- WORK INSTRUCTIONS
Count how many lines in the entries below contain the string "height", with case mattering, and reply with only that number.

Entries on where items appear
.....

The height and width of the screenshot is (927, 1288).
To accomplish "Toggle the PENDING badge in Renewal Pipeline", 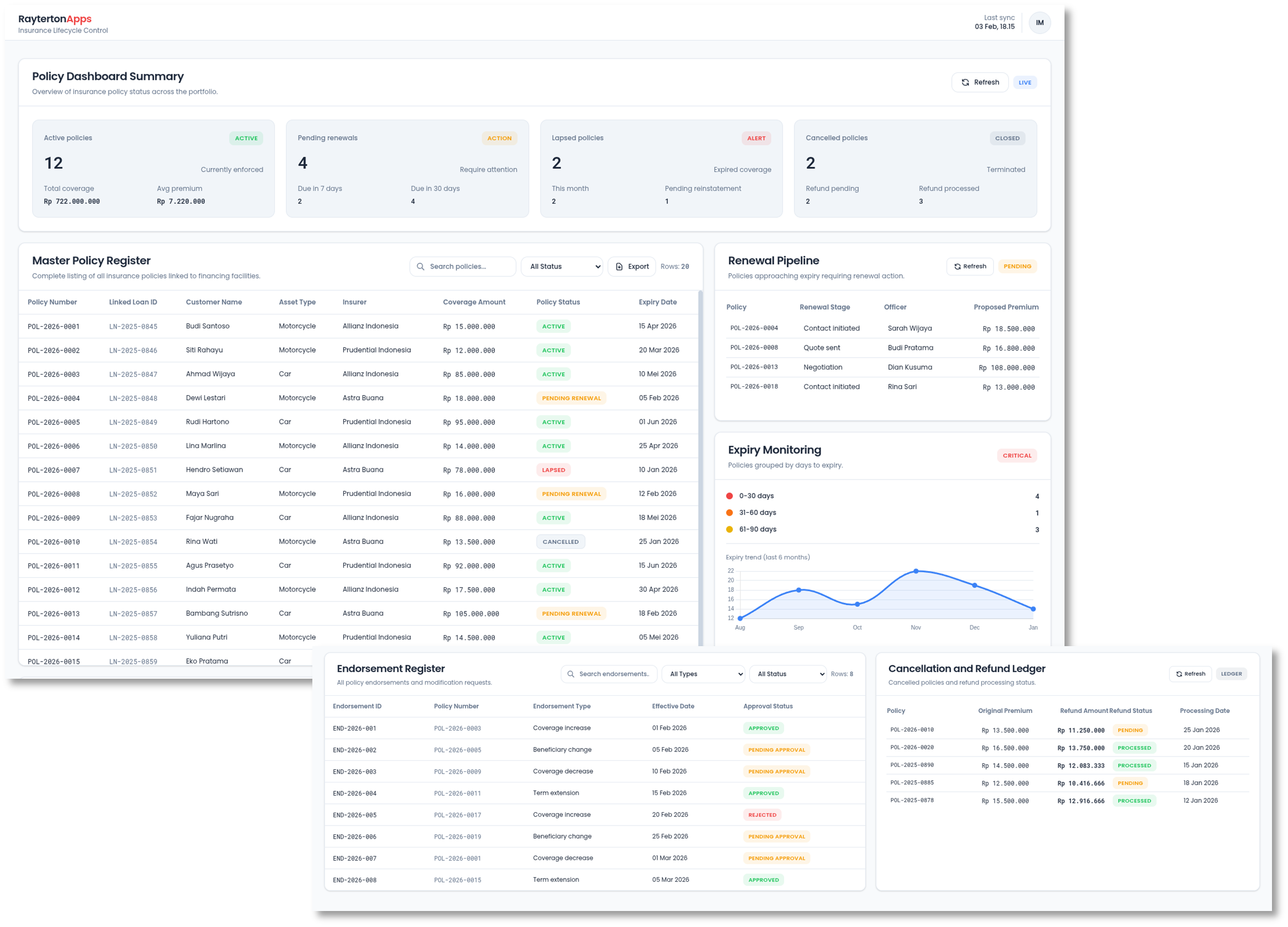I will point(1018,266).
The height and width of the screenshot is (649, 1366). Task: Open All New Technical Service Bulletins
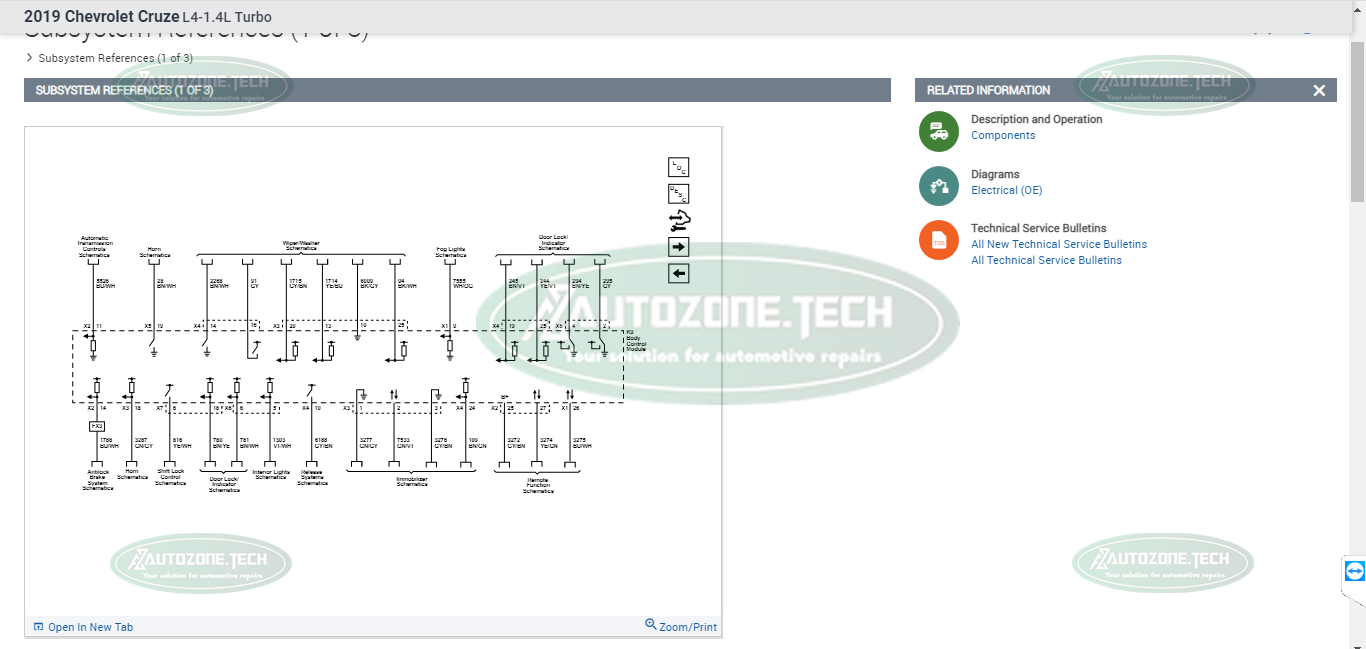1058,244
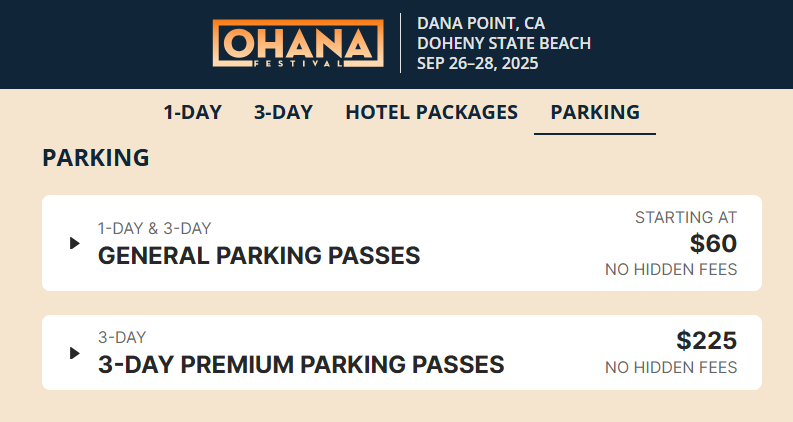Open 3-Day Premium Parking Passes title
This screenshot has height=422, width=793.
point(301,365)
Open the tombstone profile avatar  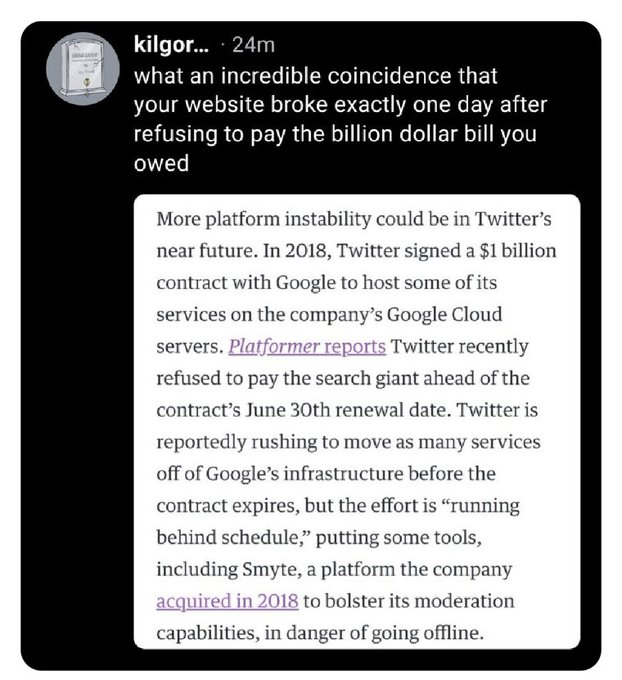[83, 69]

.....

- CORRECT RESPONSE
3